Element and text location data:
════

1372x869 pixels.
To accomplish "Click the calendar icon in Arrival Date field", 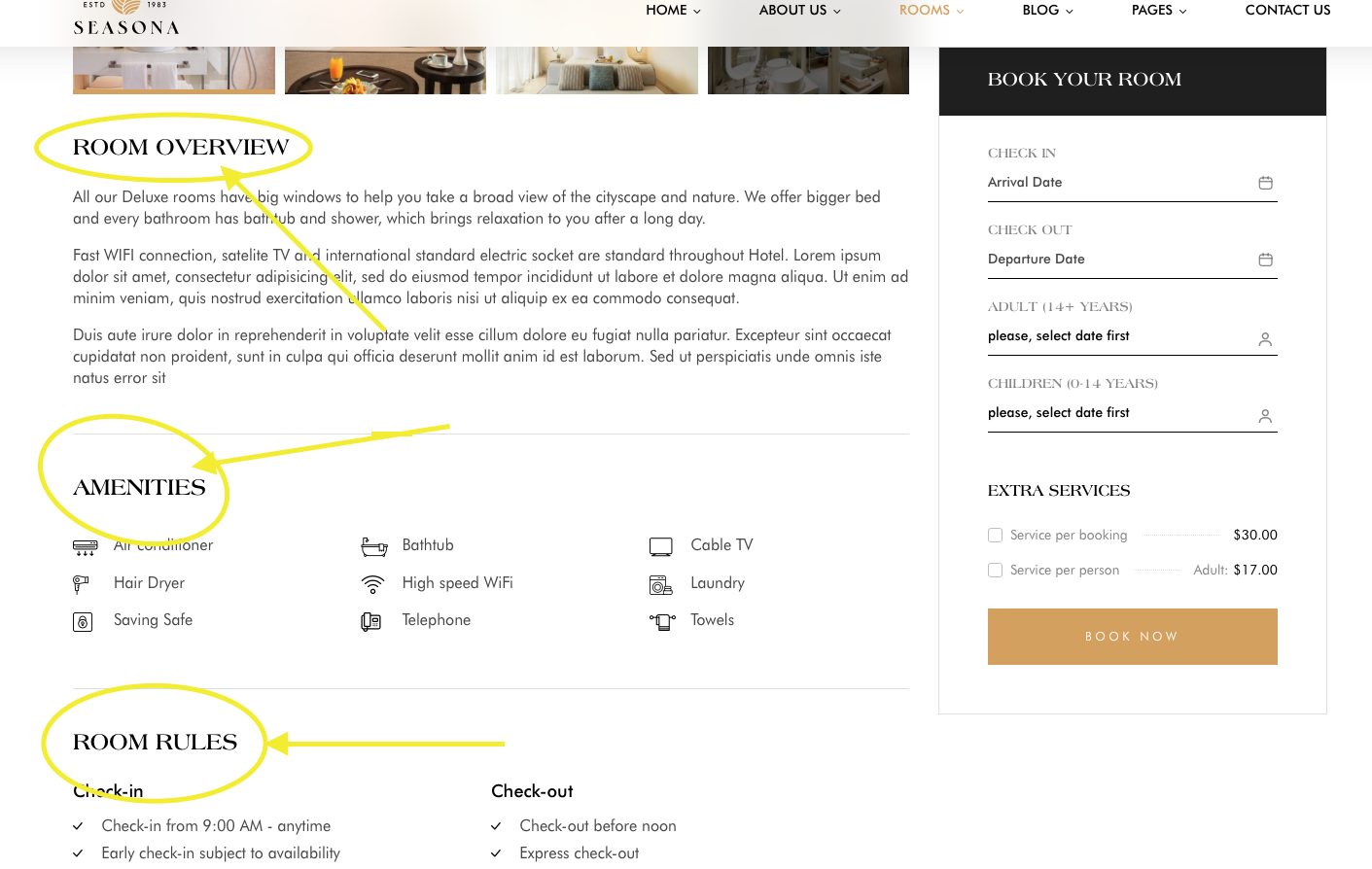I will [1265, 183].
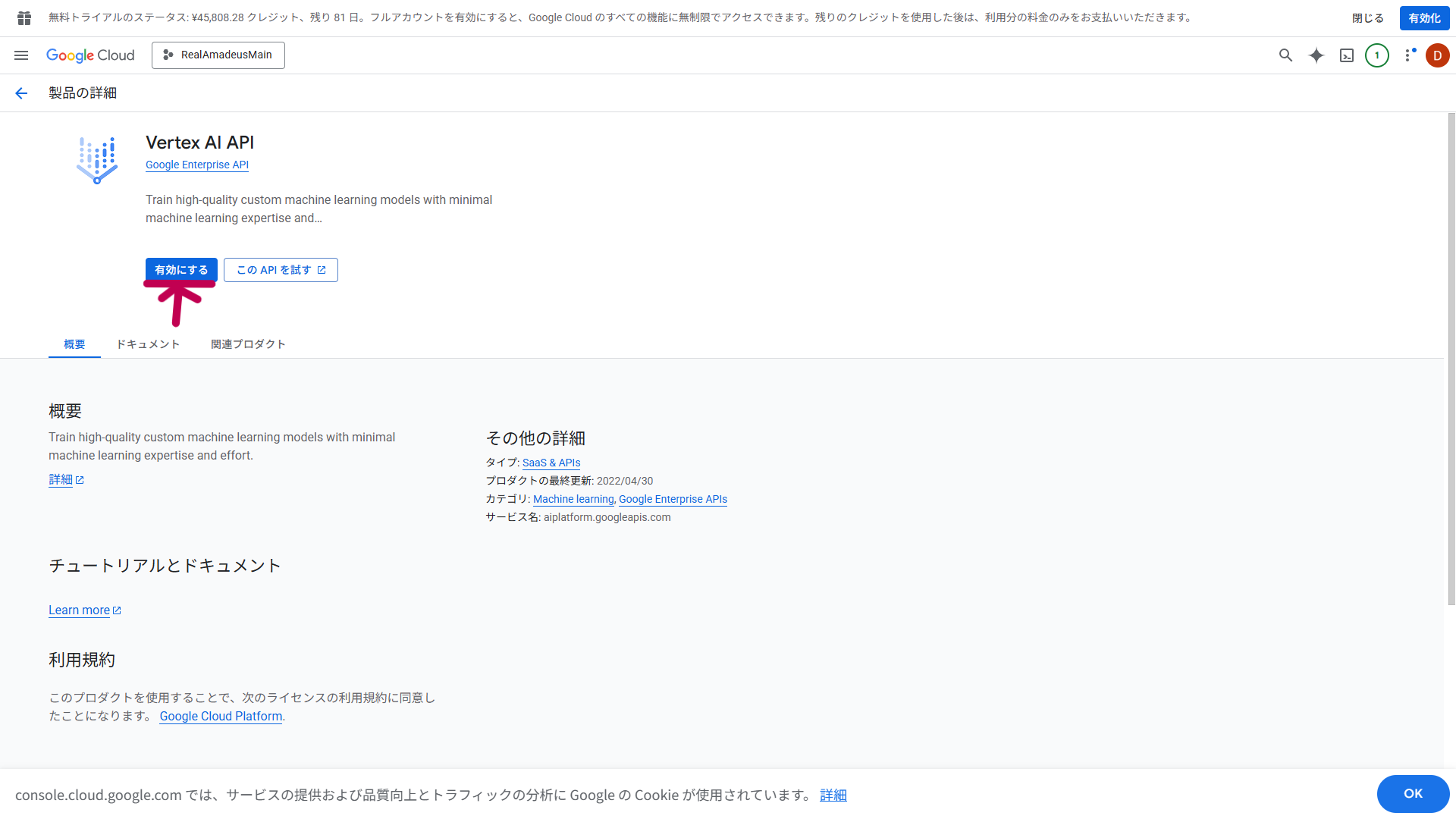Viewport: 1456px width, 819px height.
Task: Open the RealAmadeusMain project selector
Action: coord(218,55)
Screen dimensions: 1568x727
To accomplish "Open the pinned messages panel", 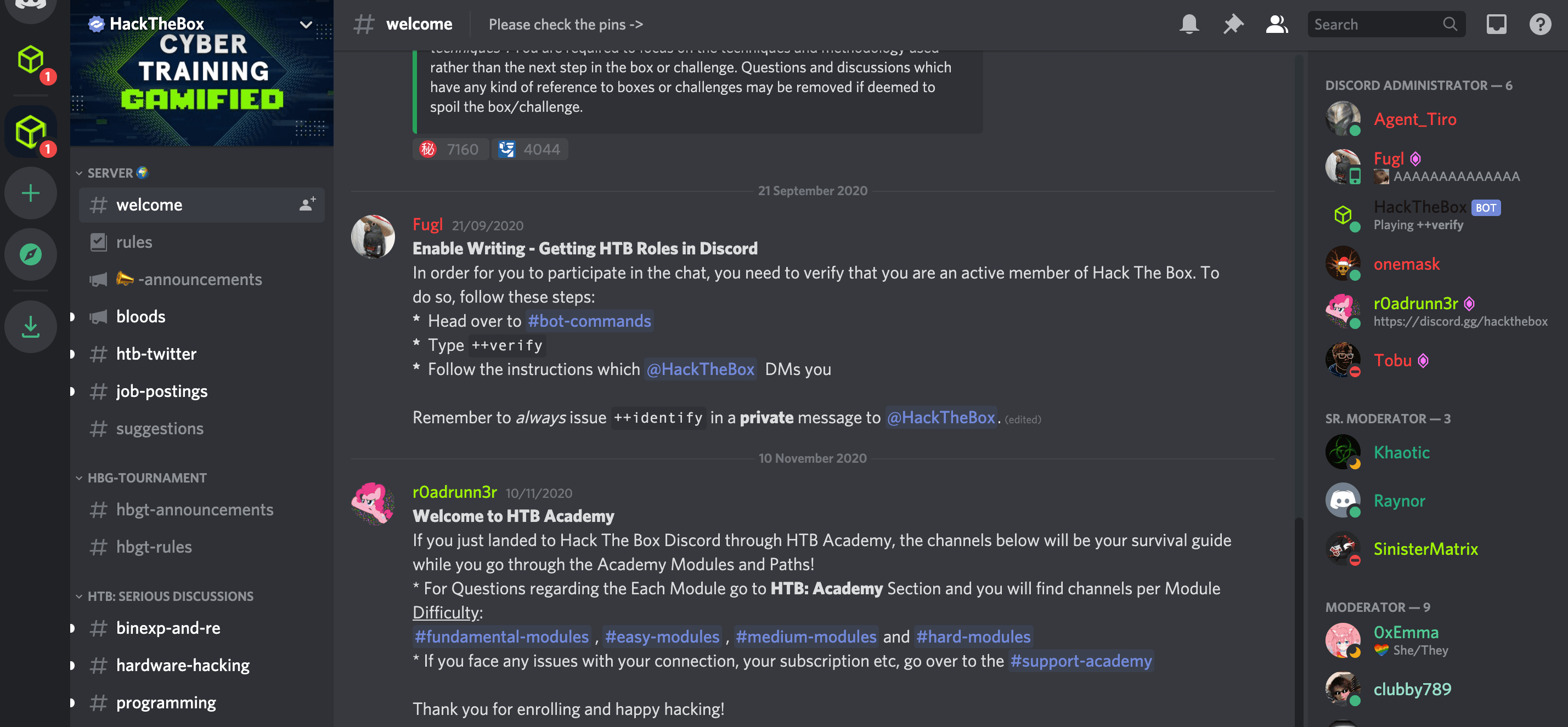I will (x=1233, y=24).
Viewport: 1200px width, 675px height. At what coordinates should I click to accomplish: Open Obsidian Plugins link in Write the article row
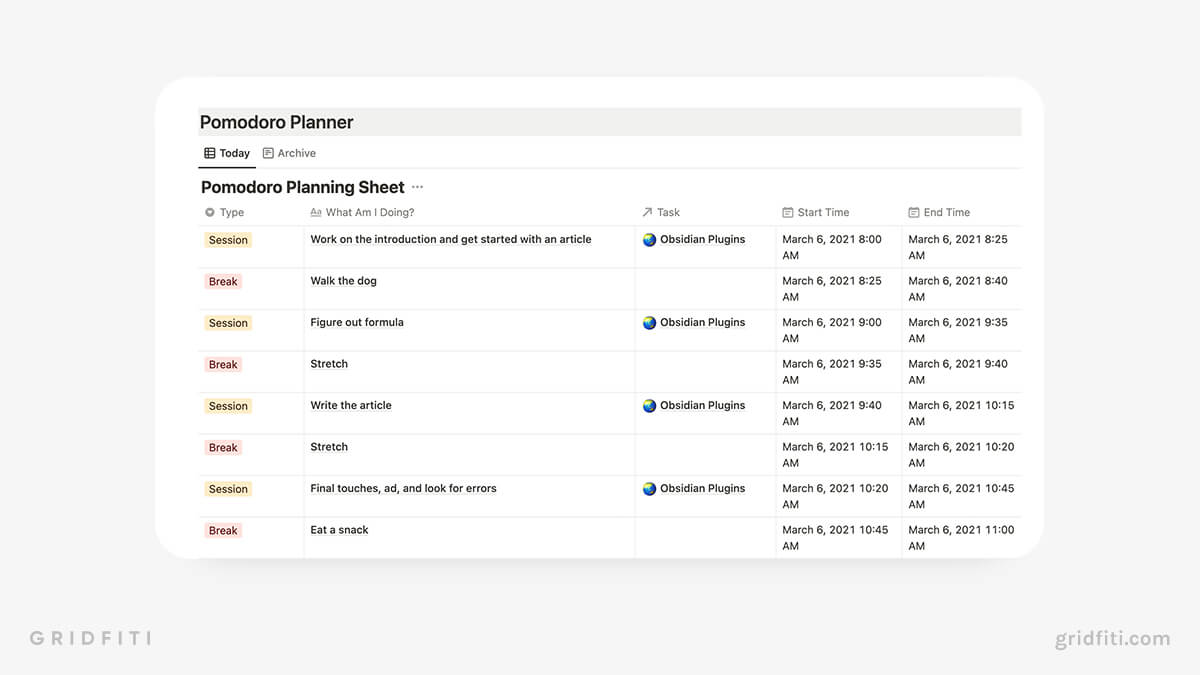pos(702,406)
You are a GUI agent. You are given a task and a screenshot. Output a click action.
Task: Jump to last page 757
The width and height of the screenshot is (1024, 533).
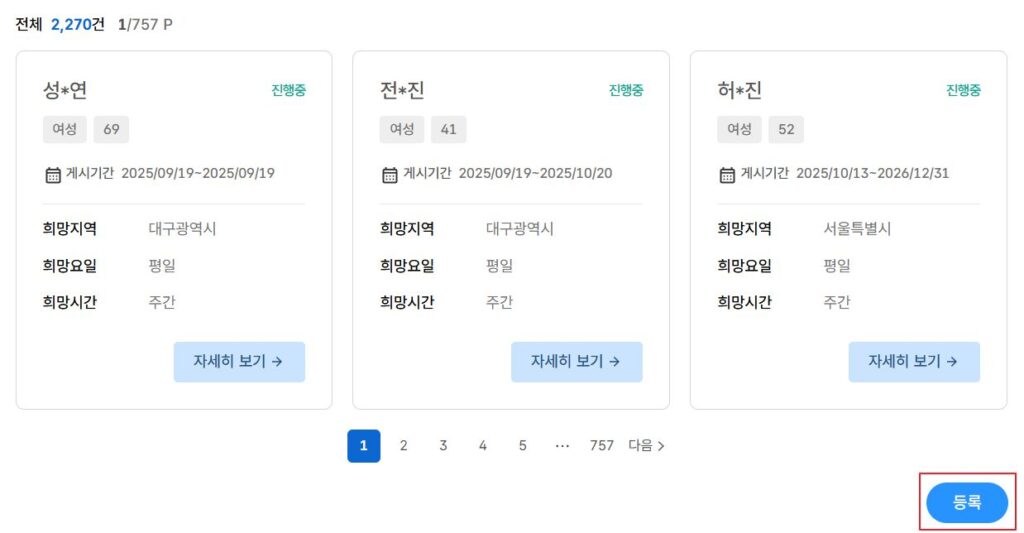coord(601,445)
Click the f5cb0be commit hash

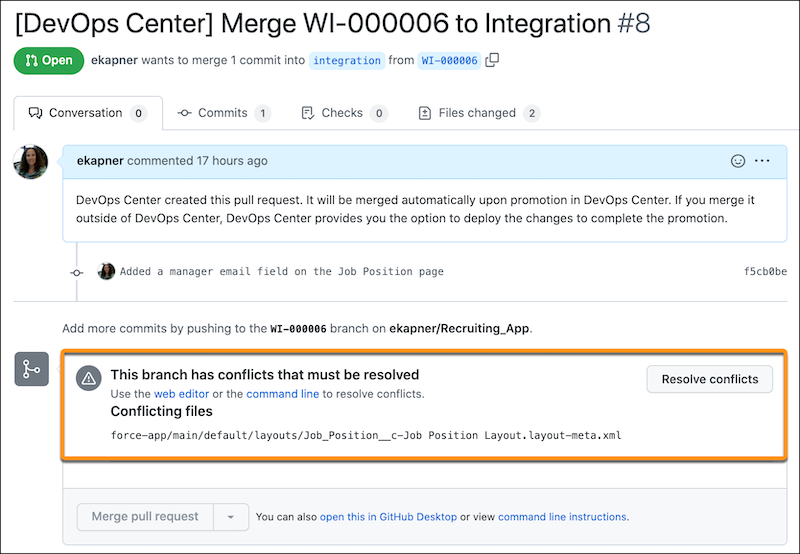click(x=764, y=271)
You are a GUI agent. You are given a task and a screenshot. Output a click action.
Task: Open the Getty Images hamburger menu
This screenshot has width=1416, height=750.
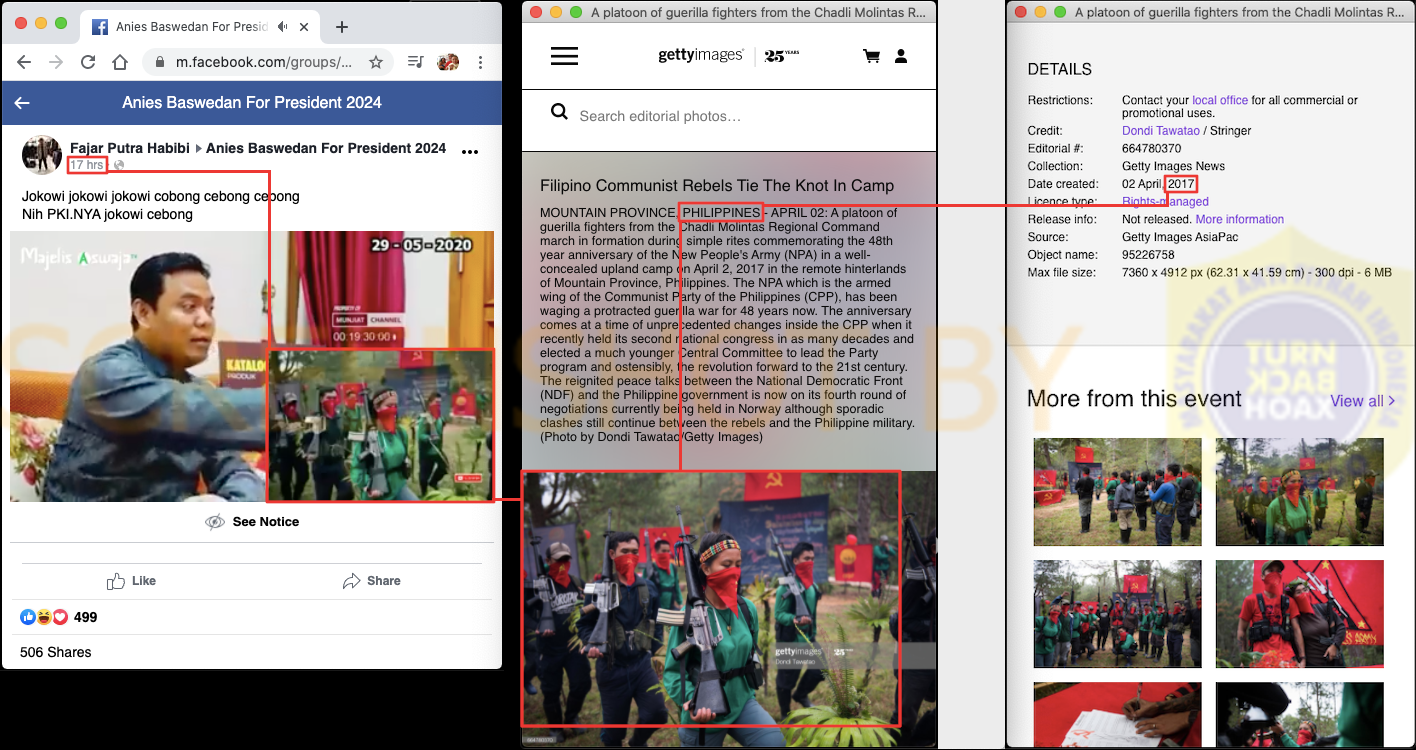click(x=564, y=56)
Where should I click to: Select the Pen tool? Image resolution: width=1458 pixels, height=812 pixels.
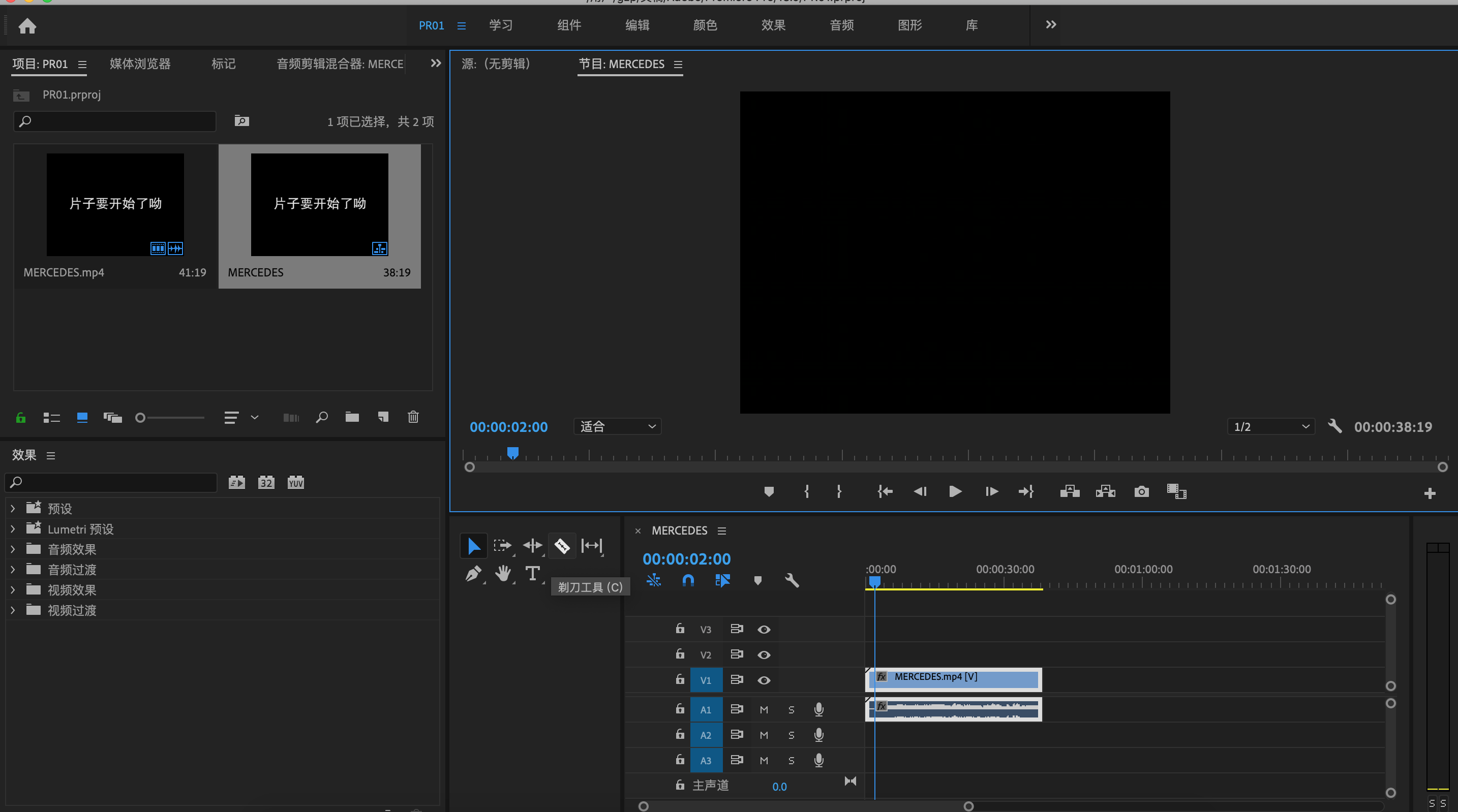[473, 574]
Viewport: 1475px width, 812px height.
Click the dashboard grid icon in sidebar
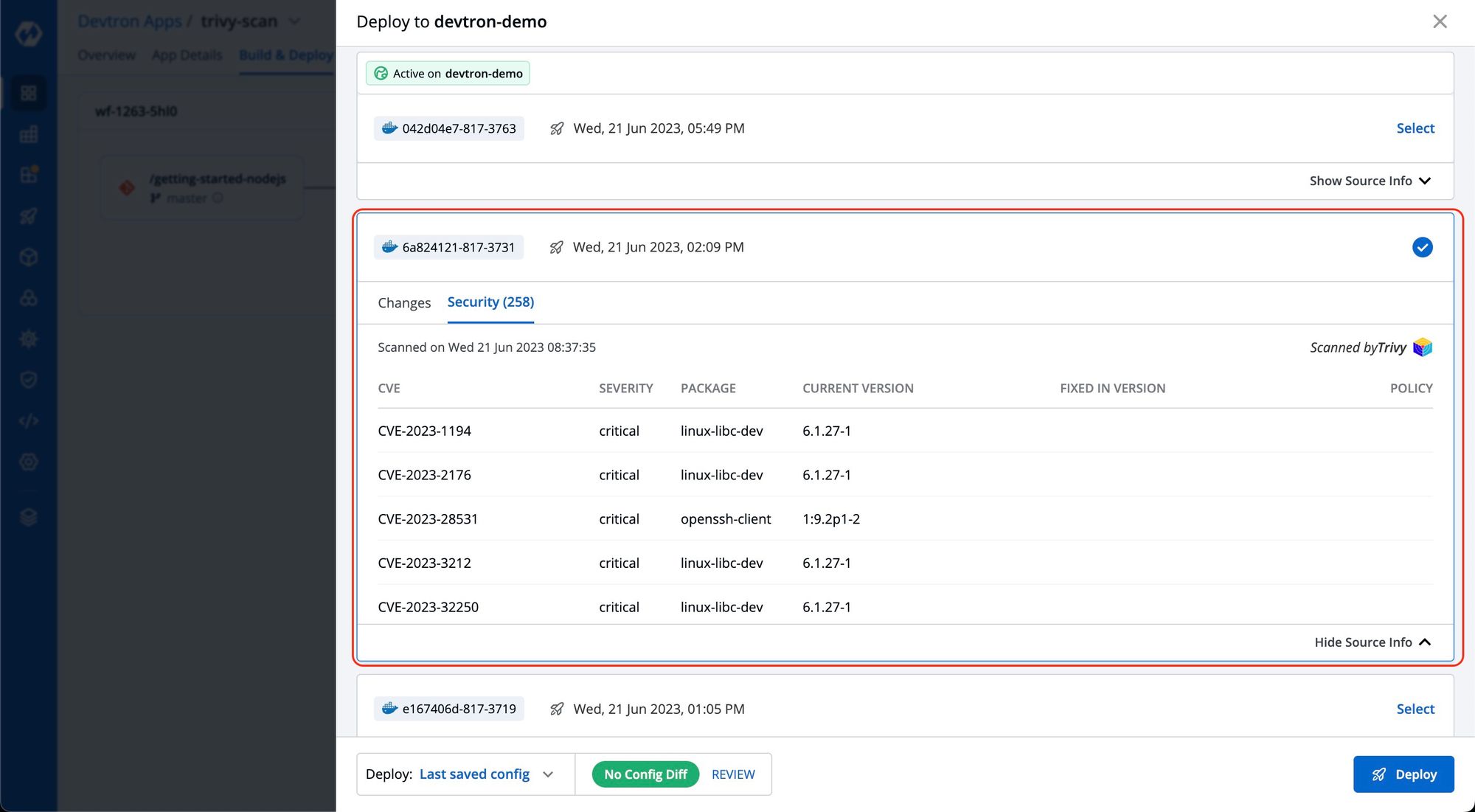(x=27, y=92)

════

=== YOUR GOAL ===
Put the lines running from the one containing "Viewport: 1475px width, 812px height." through the end of the entries into a JSON list of strings, one string per line, skipping blank lines. Leave the pictures out.

=== TASK RESPONSE ===
[
  "Viewport: 1475px width, 812px height.",
  "Click the dashboard grid icon in sidebar",
  "(x=27, y=92)"
]